A group of astronomers led by Tansu Daylan from the Institute of Astrophysics and Space Research at MIT announced the discovery of the TOI-1233 system of four exoplanets around the star HD 108236, located about 200 light-years from the Sun. The discovery was originally made by the TESS space telescope, which observed the transits of planets across the star’s disk in 2019, later it was confirmed using data from observations of ground-based telescopes. It is noteworthy that two high school students (16 and 18 years old) participated in the work, who were engaged in processing data from the TESS telescope at the Harvard-Smithsonian Center for Astrophysics and can be considered one of the youngest astronomers to make such a discovery.

The mass of the star HD 108236 is 0.9 solar masses, and its radius is 0.88 solar radius. Its effective temperature is estimated at 5730 Kelvin, and its age is 5.8 billion years. Four exoplanets revolve around the star, the closest is HD 108236b, which has been classified as hot rocky super-earths, has a radius of 1.58 Earth’s radius and makes one revolution around the star in 3.79 Earth days. The other three exoplanets TOI-1233 have been classified as sub-Neptune. 

The radii of HD 108236c, HD 108236d, and HD 108236e were estimated at 2.06, 2.72, and 3.12 Earth radii, respectively, and the periods of revolution around the star were estimated at 6.2, 14.17 and 19.59 Earth days, respectively.

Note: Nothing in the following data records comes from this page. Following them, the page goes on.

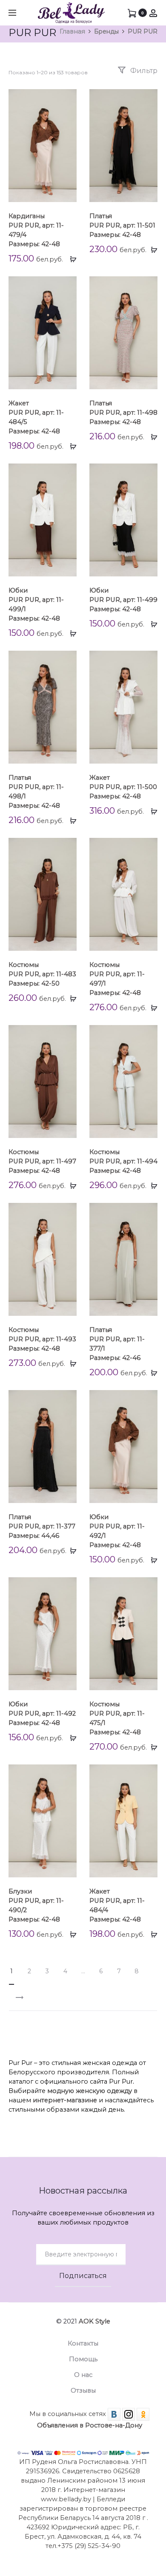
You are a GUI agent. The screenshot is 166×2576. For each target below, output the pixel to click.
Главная (72, 31)
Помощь (83, 2359)
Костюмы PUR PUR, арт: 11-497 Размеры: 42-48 (42, 1161)
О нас (83, 2375)
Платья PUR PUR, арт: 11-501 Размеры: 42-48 (122, 225)
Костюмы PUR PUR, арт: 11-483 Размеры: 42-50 (42, 974)
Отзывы (83, 2390)
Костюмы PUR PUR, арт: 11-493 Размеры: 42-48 (42, 1339)
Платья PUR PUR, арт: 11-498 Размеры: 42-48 (123, 412)
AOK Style (94, 2321)
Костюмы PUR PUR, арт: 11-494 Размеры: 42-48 (123, 1161)
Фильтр (143, 71)
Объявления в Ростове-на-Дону (89, 2425)
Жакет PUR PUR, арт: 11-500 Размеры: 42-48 (123, 787)
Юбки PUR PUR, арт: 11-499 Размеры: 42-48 (123, 600)
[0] (132, 13)
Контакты (83, 2343)
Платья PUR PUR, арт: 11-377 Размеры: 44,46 (42, 1526)
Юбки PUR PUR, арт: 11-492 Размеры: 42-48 (42, 1713)
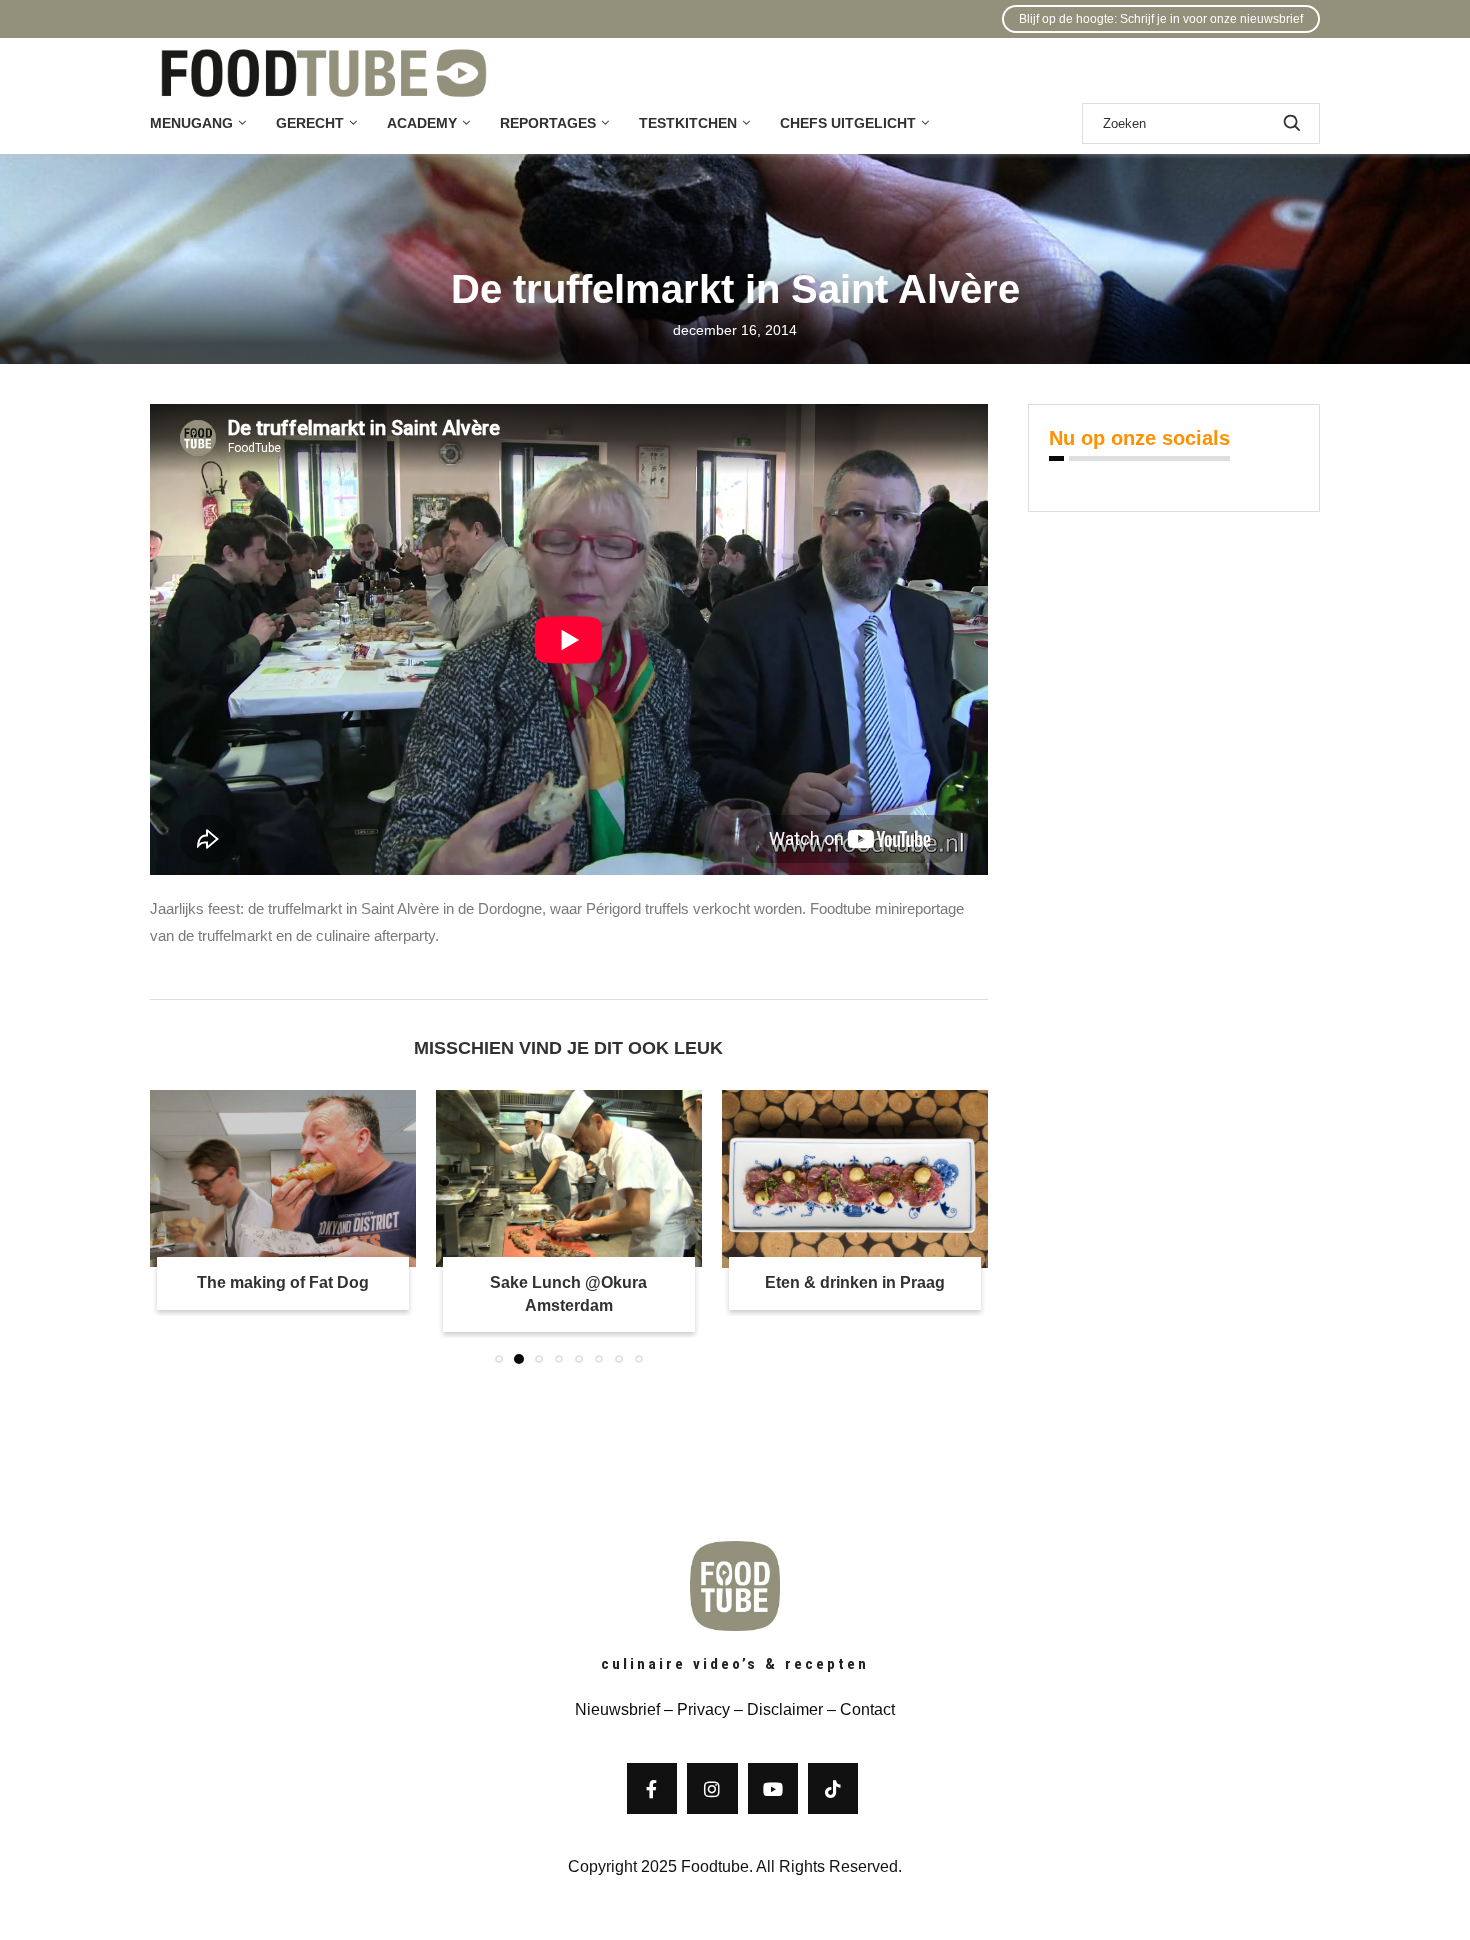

Scientists believe that the planetary system around the star HD 108236 is consistent with the photoevaporation model, which may explain the absence of a gas envelope in the exoplanet closest to the star. 

The star itself is very bright and similar to the Sun, and the planets cover a wide range of radii and equilibrium temperatures, the TOI-1233 system is an excellent target for spectroscopic observations using the future James Webb Space Telescope. 

TOI-1233 system diagram. Tansu Daylan et al. / The Astronomical Journal, 2021
The position of exoplanets of the TOI-1233 system on the diagram “Equilibrium temperature of the planet-radius of the planet”. Tansu Daylan et al. / The Astronomical Journal, 2021

In addition, the CHEOPS telescope will also observe the planets, which should help scientists clarify the radii of exoplanets.

The article was published in The  Astronomical Journal.